O ministro de Relações Exteriores, Antonio Patriota, afirmou nesta quarta-feira que as medidas tomadas pela Organização dos Estados Americanos (OEA) para tentar paralisar as obras da usina hidrelétrica de Belo Monte, no rio Madeira, acabam por desestimular países que, como o Brasil, atuariam na preservação de comunidades indígenas e de direitos individuais.

Nesta terça, o Ministério de Relações Exteriores havia classificado como "injustificáveis" as medidas adotadas pela Comissão Interamericana de Direitos Humanos da entidade, que solicitou oficialmente ao governo brasileiro a suspensão imediata das obras do complexo hídrico no Pará sob o argumento de haver um potencial prejuízo dos direitos das comunidades tradicionais da bacia do rio Xingu.
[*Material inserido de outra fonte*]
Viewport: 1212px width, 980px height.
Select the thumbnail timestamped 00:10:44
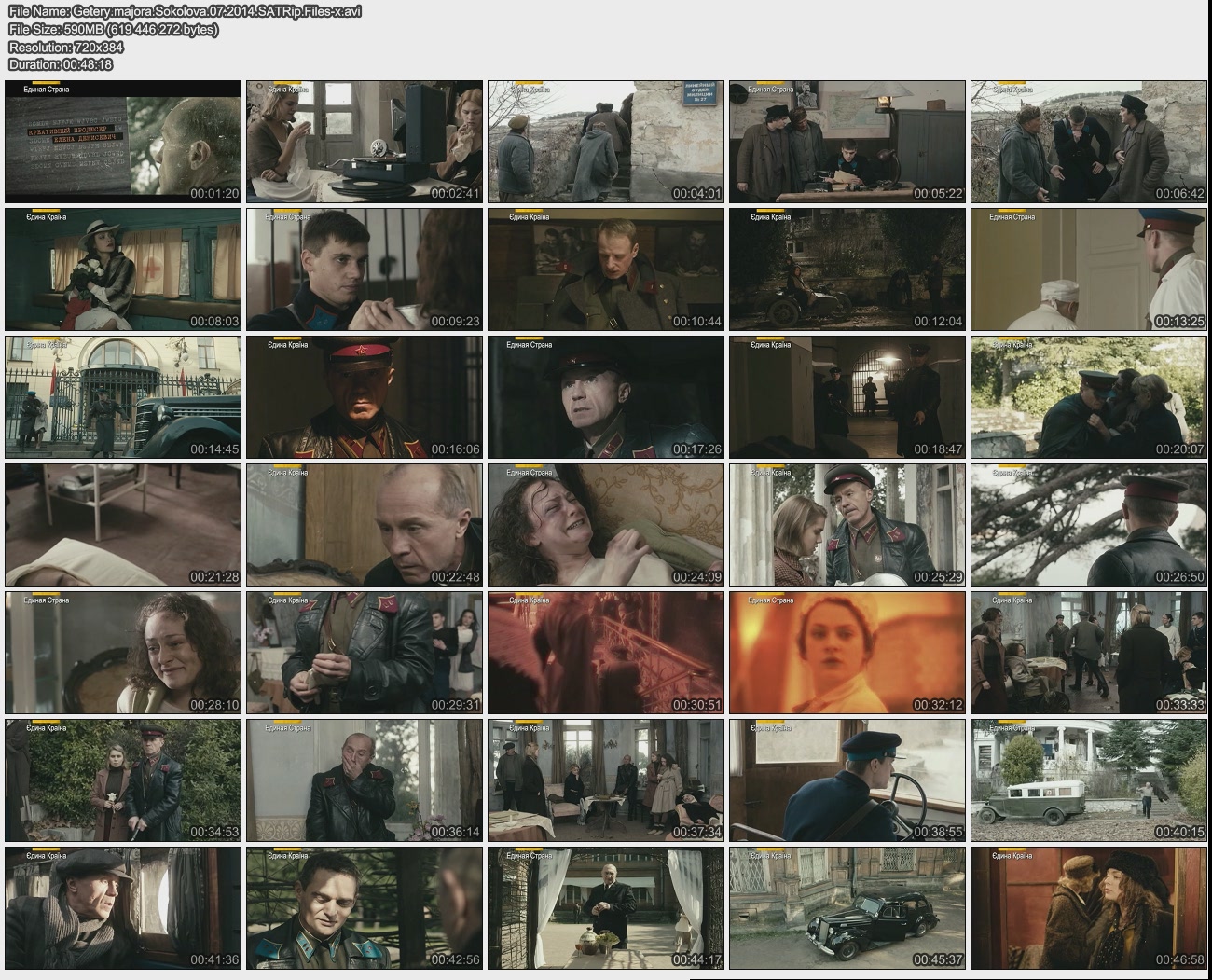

"O Brasil está dando um exemplo nessas áreas, tanto ambiental quanto de respeito aos direitos individuais. A reação da comissão acaba sendo um desestímulo a que os países façam mais, porque se quem está fazendo bem não é reconhecido no esforço, então quem faz menos ainda vai achar 'puxa, não adianta até fazer esse esforço porque não é reconhecido'", disse o chanceler após ser recebido pelo senador Itamar Franco (PPS-MG). "Esperamos nos próximos dias articular dentro do governo uma resposta mais oficial [à OEA]", afirmou.